* GIVEN ENTRIES:

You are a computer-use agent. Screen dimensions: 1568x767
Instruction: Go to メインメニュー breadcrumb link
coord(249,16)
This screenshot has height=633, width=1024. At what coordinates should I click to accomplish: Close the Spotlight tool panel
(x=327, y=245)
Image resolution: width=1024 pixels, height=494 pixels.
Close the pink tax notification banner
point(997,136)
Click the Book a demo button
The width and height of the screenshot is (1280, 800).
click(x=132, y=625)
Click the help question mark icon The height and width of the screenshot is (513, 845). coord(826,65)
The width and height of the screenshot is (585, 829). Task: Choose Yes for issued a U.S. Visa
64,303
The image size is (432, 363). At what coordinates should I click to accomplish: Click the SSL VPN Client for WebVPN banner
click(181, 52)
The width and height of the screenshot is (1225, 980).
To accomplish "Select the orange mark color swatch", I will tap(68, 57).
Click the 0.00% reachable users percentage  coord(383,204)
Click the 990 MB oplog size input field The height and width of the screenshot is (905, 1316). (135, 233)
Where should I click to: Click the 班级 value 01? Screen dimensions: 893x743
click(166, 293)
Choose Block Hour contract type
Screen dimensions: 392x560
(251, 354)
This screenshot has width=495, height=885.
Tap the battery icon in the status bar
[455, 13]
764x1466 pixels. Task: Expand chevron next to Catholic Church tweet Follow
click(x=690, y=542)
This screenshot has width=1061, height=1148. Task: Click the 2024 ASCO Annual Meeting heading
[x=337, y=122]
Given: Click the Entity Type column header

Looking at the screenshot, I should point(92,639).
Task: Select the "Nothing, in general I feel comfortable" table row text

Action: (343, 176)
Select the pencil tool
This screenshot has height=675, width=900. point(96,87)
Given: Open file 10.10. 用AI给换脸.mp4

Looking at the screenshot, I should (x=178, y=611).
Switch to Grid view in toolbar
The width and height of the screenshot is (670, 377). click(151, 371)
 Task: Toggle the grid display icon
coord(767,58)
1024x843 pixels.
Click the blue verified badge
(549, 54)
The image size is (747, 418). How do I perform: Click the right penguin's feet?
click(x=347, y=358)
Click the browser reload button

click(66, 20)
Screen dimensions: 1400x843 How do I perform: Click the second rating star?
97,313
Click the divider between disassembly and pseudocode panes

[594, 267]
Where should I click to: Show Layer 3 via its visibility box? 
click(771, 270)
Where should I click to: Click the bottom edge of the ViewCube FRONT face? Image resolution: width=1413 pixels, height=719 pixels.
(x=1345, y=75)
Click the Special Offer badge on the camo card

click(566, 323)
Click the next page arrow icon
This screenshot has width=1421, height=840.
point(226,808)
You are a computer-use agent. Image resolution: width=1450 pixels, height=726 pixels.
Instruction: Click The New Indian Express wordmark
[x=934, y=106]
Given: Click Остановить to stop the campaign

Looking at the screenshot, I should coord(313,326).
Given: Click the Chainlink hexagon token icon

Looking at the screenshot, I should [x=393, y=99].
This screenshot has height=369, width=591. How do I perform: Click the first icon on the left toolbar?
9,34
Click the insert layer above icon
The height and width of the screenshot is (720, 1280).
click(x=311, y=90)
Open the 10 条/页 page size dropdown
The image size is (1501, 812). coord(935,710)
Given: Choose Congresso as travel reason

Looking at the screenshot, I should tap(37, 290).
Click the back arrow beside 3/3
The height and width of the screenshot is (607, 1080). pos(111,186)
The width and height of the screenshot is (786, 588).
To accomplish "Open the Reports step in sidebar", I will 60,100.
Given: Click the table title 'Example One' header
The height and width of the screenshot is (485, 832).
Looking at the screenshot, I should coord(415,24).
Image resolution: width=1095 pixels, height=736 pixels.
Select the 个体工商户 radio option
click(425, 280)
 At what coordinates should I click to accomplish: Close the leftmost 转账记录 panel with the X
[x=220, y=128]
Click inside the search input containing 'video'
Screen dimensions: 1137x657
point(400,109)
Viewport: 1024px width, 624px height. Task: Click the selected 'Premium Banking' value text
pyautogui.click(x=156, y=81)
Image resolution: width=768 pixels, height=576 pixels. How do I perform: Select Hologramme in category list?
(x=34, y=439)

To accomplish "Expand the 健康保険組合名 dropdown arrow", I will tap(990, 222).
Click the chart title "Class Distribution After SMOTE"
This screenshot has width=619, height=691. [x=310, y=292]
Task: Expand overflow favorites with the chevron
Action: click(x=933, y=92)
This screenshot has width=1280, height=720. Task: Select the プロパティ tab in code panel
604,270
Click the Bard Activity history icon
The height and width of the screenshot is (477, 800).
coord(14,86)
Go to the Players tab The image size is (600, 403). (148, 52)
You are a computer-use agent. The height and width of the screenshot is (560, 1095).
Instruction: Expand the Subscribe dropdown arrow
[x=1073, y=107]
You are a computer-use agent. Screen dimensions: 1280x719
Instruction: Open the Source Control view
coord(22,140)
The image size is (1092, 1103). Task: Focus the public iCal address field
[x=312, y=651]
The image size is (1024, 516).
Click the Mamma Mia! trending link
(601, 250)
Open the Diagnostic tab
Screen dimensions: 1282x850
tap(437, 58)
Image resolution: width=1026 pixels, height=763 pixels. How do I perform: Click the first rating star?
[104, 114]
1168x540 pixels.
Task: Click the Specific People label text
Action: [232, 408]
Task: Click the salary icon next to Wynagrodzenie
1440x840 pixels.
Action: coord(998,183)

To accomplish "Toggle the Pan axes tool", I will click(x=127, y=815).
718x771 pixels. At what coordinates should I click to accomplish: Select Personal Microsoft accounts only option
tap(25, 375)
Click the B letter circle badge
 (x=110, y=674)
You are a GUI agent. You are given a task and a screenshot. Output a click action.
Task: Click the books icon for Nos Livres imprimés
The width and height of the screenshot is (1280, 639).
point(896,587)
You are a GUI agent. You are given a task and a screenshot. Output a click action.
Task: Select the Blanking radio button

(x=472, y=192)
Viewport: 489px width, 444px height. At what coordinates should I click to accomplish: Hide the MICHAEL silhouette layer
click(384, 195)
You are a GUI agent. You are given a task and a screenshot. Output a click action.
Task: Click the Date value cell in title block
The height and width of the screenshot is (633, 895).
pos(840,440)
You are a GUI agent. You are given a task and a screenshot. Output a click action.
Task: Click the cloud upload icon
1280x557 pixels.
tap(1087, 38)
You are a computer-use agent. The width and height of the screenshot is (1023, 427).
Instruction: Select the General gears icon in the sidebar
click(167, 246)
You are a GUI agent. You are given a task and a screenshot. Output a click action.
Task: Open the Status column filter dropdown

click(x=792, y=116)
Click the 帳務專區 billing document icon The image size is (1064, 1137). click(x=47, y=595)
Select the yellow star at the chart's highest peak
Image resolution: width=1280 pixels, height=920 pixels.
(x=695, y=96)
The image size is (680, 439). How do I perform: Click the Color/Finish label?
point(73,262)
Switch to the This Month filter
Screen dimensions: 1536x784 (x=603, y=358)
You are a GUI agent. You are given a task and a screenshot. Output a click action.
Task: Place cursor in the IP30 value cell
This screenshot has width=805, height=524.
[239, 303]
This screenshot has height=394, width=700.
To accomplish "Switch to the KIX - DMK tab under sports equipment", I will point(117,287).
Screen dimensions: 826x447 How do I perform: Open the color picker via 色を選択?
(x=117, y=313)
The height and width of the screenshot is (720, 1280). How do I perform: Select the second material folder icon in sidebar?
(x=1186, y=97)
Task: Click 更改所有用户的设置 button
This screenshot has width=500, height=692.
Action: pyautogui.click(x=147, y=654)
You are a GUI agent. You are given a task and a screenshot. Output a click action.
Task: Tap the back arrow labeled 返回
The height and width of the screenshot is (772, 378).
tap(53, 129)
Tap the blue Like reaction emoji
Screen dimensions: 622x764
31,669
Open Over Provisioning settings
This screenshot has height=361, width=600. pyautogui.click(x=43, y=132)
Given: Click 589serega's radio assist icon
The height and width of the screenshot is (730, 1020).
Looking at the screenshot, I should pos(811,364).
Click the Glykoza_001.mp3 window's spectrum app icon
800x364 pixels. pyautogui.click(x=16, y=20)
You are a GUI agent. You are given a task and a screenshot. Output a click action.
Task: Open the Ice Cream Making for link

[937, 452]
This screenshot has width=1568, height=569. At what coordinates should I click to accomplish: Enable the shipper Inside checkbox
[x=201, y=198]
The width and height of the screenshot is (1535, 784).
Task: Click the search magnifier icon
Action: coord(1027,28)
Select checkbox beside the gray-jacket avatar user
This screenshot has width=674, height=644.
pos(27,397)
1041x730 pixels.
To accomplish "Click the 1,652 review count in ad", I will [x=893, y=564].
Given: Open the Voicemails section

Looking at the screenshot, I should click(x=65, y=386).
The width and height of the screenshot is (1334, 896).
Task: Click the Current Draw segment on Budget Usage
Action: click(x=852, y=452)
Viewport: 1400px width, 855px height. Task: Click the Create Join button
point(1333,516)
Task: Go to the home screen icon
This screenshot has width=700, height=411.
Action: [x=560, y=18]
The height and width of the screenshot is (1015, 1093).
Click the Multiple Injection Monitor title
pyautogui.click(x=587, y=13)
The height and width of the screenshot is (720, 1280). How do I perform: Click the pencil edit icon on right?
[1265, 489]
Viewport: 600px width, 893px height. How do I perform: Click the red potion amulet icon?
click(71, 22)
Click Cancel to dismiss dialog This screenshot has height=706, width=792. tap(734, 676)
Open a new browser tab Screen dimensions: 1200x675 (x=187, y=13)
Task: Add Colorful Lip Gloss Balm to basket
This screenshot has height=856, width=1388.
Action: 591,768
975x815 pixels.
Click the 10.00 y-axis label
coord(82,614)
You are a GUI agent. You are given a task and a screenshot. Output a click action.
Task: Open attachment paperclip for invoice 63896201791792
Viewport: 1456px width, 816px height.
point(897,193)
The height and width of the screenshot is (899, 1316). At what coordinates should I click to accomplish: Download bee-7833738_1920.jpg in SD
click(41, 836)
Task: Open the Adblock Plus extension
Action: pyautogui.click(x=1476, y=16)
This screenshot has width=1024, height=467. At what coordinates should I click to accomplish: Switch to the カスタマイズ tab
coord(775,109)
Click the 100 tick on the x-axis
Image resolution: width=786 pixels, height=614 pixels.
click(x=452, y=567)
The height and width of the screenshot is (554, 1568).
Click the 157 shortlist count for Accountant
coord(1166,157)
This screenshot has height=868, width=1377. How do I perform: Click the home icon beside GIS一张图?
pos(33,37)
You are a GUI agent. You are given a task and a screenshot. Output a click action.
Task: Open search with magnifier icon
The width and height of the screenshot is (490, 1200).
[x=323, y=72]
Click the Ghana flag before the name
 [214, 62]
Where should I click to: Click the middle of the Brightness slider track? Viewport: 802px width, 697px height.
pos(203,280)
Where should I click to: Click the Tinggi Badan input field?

* WHAT IS BEING ASKED:
Of all the lines in the data above, show only those that hold the word "computer".

* REPLY:
You are a computer-use agent. Screen dimensions: 1568x767
You are a computer-use agent. Image resolution: width=1450 pixels, height=726 pixels.
You are a computer-use agent. The height and width of the screenshot is (560, 1095).
You are a computer-use agent. Screen dimensions: 1280x719
You are a computer-use agent. The width and height of the screenshot is (1023, 427).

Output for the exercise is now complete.